- _GIVEN REQUEST A_:
Summarize the text on library benchmarks in three sentences.

Benchmarks comparing deflate and aes libraries performance in regards to features used in Telegram's MTProto protocol.

Tested Libraries

Bundle size is measured using bundlejs for JS libraries, and by measuring the size of the WASM blob for WASM libraries. Size of the JS wrapper is usually negligible, so it is not included in the table.

Value before the -> is the rendered size, after is the gzipped size

For WASM libraries, we actually build two blobs and compare them separately: one with -fno-unroll and -fno-inline flags (marked with NU in the table), and one without. These flags slightly increase the size of the blob, but also improve performance, so we want to see if it's worth it.

[Records from a dataset]
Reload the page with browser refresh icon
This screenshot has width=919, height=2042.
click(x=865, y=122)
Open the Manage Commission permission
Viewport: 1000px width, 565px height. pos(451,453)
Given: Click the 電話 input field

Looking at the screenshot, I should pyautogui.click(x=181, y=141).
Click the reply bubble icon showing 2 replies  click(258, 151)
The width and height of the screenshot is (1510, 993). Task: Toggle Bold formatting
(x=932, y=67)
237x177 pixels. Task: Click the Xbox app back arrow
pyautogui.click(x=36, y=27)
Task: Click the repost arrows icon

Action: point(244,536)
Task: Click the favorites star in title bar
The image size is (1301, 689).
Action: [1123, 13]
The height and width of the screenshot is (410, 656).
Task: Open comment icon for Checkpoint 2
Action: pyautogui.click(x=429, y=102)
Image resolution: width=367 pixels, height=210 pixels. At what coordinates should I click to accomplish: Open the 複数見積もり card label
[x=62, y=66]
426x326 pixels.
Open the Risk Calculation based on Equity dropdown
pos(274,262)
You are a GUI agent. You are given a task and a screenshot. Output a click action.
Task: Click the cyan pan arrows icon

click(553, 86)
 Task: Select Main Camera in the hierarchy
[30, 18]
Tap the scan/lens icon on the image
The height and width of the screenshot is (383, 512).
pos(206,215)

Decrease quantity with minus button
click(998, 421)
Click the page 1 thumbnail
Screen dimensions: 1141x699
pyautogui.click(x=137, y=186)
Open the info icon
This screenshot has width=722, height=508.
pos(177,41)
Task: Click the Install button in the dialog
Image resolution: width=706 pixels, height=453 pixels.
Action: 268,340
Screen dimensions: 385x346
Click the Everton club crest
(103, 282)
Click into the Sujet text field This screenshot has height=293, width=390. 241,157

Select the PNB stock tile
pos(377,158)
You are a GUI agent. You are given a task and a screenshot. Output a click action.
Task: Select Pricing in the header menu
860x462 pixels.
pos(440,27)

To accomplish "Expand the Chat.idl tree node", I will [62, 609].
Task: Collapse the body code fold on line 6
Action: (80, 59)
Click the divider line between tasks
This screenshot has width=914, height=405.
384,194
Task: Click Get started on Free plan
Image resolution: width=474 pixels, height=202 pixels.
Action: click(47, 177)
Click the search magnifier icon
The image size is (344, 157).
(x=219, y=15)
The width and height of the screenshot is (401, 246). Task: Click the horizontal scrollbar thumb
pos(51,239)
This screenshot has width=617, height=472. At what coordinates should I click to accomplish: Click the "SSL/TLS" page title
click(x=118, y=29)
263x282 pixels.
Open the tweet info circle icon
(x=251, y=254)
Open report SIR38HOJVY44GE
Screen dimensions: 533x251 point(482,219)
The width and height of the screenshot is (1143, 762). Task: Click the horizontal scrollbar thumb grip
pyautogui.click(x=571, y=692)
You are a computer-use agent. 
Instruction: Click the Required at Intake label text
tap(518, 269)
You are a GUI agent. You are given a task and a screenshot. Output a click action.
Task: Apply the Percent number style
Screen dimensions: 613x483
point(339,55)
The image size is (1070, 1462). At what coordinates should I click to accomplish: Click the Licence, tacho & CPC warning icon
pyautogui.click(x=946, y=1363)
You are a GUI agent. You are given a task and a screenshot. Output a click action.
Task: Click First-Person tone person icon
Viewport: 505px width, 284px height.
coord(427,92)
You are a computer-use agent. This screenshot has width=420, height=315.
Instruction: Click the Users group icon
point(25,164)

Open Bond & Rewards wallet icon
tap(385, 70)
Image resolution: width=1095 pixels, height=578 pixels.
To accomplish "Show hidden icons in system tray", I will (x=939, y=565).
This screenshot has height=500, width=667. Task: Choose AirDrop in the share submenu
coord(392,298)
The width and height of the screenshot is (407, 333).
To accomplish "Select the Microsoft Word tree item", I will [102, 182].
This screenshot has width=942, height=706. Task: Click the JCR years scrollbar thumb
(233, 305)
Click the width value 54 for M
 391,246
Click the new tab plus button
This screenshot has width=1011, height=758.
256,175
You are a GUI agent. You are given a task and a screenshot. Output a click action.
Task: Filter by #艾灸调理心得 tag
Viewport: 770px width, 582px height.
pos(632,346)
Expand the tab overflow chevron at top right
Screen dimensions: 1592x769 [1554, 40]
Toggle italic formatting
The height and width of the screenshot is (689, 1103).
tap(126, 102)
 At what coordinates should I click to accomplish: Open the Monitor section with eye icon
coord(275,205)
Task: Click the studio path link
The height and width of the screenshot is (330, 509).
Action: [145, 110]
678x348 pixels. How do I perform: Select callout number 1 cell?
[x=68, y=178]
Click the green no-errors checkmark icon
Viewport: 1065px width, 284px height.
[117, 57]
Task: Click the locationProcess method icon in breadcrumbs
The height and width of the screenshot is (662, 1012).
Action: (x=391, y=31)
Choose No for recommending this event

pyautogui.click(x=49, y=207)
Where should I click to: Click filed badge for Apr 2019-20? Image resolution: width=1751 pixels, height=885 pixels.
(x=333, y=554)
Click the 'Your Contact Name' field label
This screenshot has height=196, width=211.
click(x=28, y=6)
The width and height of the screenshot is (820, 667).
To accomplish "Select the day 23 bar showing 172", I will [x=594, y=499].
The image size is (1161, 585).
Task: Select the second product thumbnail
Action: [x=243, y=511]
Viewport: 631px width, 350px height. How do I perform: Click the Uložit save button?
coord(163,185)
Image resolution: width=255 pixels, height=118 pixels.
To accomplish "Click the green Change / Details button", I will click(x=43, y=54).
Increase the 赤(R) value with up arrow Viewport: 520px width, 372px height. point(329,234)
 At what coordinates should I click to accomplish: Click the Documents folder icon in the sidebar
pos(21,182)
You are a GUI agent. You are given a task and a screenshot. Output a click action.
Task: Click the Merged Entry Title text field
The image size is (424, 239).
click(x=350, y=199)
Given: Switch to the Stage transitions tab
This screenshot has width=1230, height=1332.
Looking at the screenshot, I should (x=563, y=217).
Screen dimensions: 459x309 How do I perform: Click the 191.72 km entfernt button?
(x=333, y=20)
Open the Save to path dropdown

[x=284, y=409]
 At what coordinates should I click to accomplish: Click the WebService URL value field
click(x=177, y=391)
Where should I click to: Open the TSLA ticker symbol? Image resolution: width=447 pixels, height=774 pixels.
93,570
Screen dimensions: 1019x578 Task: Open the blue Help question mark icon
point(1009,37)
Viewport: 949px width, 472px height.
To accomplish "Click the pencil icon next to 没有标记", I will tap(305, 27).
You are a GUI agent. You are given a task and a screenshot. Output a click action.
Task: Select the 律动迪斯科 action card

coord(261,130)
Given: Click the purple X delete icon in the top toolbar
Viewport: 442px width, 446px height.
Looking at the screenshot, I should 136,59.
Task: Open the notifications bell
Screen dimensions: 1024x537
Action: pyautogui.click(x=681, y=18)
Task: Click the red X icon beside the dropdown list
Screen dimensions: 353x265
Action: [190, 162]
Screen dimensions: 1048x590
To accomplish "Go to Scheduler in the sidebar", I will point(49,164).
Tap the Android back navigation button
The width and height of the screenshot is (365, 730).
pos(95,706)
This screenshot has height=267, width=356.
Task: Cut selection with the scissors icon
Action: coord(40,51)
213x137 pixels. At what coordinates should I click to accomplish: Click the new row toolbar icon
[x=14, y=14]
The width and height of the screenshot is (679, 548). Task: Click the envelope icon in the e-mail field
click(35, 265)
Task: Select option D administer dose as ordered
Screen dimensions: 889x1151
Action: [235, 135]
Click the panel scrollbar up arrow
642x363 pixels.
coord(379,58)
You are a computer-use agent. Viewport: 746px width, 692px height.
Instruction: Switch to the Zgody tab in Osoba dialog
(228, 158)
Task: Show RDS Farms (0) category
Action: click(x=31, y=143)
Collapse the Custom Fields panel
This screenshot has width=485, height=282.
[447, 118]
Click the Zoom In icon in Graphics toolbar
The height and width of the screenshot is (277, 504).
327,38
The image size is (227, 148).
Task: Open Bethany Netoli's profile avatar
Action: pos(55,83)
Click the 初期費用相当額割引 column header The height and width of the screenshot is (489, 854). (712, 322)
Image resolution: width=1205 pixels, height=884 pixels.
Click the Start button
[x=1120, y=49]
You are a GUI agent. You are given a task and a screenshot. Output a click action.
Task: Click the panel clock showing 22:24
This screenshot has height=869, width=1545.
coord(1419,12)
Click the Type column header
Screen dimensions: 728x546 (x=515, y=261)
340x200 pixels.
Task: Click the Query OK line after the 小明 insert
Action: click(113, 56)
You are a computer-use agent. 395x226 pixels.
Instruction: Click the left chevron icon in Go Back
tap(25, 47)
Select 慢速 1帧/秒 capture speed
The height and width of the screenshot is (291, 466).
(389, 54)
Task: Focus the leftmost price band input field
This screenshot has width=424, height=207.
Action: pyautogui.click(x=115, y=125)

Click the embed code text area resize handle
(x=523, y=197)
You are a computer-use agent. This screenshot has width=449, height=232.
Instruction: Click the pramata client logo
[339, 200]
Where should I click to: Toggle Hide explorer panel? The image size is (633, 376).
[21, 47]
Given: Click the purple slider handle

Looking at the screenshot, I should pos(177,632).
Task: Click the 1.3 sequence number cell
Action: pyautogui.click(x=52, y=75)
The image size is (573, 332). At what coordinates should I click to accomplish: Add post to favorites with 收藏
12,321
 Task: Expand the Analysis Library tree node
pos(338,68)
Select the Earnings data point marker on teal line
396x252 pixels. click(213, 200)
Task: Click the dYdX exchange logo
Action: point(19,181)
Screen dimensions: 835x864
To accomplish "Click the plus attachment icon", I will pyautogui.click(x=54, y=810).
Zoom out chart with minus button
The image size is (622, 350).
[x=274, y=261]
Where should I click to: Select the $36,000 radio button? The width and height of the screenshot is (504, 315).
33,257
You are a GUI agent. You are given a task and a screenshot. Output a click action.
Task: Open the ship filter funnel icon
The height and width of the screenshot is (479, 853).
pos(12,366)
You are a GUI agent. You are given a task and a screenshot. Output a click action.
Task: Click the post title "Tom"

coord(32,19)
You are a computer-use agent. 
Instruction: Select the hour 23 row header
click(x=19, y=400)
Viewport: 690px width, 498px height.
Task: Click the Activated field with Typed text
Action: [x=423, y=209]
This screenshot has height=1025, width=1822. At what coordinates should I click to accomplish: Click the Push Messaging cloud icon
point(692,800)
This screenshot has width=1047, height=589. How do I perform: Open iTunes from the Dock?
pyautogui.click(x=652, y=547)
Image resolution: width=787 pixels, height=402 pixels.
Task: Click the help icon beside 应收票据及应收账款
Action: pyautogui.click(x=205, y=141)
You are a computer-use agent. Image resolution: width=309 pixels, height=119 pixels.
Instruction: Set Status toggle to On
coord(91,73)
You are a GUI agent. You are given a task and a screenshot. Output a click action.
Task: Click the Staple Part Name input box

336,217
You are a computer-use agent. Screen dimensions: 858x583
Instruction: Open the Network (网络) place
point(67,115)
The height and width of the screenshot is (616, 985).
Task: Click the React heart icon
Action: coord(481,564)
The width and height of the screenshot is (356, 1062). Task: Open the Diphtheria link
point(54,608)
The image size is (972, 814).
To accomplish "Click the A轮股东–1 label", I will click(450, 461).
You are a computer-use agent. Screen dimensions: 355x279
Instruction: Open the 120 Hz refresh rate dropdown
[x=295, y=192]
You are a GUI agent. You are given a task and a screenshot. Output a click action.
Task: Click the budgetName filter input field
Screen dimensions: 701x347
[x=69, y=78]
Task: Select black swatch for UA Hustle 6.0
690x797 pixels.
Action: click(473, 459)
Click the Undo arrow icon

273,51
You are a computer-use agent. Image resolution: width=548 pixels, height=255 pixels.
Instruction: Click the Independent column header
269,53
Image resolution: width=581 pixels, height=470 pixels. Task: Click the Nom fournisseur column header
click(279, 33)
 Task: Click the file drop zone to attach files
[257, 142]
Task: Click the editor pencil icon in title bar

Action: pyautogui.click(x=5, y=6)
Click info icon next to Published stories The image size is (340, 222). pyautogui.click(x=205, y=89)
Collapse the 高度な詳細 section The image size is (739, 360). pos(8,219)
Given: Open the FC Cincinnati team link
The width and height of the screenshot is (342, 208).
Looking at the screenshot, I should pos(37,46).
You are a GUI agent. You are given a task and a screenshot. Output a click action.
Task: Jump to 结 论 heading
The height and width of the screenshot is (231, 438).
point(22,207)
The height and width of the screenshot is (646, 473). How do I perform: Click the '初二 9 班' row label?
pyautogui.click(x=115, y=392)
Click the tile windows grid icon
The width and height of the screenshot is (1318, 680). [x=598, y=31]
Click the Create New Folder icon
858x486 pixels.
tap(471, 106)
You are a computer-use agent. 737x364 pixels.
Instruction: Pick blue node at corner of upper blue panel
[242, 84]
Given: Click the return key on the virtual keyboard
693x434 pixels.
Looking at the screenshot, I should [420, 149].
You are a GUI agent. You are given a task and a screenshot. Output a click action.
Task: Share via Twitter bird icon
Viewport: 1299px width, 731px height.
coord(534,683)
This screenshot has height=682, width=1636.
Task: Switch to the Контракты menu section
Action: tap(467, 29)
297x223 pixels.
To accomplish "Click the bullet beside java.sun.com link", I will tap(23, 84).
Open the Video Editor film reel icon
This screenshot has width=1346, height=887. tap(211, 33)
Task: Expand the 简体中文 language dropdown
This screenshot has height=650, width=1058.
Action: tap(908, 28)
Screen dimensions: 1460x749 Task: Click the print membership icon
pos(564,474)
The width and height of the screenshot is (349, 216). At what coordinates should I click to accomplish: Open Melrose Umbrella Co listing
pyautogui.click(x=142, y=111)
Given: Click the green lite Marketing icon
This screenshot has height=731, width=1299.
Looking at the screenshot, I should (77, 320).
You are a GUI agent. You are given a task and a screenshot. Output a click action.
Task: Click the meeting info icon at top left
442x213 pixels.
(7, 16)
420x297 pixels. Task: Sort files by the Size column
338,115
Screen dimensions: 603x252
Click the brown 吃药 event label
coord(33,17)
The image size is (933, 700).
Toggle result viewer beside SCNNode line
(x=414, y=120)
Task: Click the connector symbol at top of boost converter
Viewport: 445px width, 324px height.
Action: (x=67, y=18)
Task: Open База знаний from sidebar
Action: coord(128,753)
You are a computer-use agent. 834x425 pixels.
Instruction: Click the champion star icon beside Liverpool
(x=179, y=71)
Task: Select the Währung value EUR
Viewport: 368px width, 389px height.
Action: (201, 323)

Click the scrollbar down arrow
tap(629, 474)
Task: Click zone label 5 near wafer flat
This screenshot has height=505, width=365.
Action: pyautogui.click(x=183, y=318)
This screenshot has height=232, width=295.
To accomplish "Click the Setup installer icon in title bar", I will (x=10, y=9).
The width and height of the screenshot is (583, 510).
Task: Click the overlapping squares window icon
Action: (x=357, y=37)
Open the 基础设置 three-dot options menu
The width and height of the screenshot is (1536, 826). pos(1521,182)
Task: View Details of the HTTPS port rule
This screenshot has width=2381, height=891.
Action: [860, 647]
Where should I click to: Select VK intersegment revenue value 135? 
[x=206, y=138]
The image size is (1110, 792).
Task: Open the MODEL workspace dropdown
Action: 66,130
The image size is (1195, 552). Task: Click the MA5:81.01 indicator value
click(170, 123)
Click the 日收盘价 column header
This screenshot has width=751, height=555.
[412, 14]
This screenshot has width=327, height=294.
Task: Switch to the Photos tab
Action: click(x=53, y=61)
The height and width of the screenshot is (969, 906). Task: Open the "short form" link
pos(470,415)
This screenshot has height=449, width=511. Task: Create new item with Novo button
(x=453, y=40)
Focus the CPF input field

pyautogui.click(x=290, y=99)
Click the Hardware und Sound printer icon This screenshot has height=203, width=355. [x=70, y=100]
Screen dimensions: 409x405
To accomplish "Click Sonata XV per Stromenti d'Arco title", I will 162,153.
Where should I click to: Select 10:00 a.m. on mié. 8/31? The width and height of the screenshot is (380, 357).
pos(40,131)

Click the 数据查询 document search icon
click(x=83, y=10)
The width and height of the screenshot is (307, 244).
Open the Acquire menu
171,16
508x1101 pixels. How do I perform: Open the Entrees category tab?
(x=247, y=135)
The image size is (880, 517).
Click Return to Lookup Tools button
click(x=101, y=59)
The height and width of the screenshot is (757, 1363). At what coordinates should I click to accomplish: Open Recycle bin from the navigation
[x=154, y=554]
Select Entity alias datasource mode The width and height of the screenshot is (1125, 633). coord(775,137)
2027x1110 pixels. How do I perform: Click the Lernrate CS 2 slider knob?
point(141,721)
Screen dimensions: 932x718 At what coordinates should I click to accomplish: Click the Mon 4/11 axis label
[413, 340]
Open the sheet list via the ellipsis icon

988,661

- _GIVEN REQUEST B_:
Reproduce the lines of the listing from the one containing "Click the Type column header" through the one containing "Action: pyautogui.click(x=115, y=125)", including both of those lines, without any changes.

- _EXERCISE RESPONSE A_:
The text introduces benchmarks that compare how deflate and AES libraries perform on features used in Telegram's MTProto protocol. Bundle size is measured with bundlejs for JS libraries and by the size of the WASM blob for WASM libraries, and each value gives the rendered size followed by the gzipped size. For WASM libraries, two blobs are built and compared, one with the -fno-unroll and -fno-inline flags and one without, to see whether the slight size increase those flags bring is worth their performance gain.

- _EXERCISE RESPONSE B_:
Click the Type column header
Screen dimensions: 728x546 (x=515, y=261)
340x200 pixels.
Task: Click the Query OK line after the 小明 insert
Action: click(113, 56)
You are a computer-use agent. 395x226 pixels.
Instruction: Click the left chevron icon in Go Back
tap(25, 47)
Select 慢速 1帧/秒 capture speed
The height and width of the screenshot is (291, 466).
(389, 54)
Task: Focus the leftmost price band input field
This screenshot has width=424, height=207.
Action: pyautogui.click(x=115, y=125)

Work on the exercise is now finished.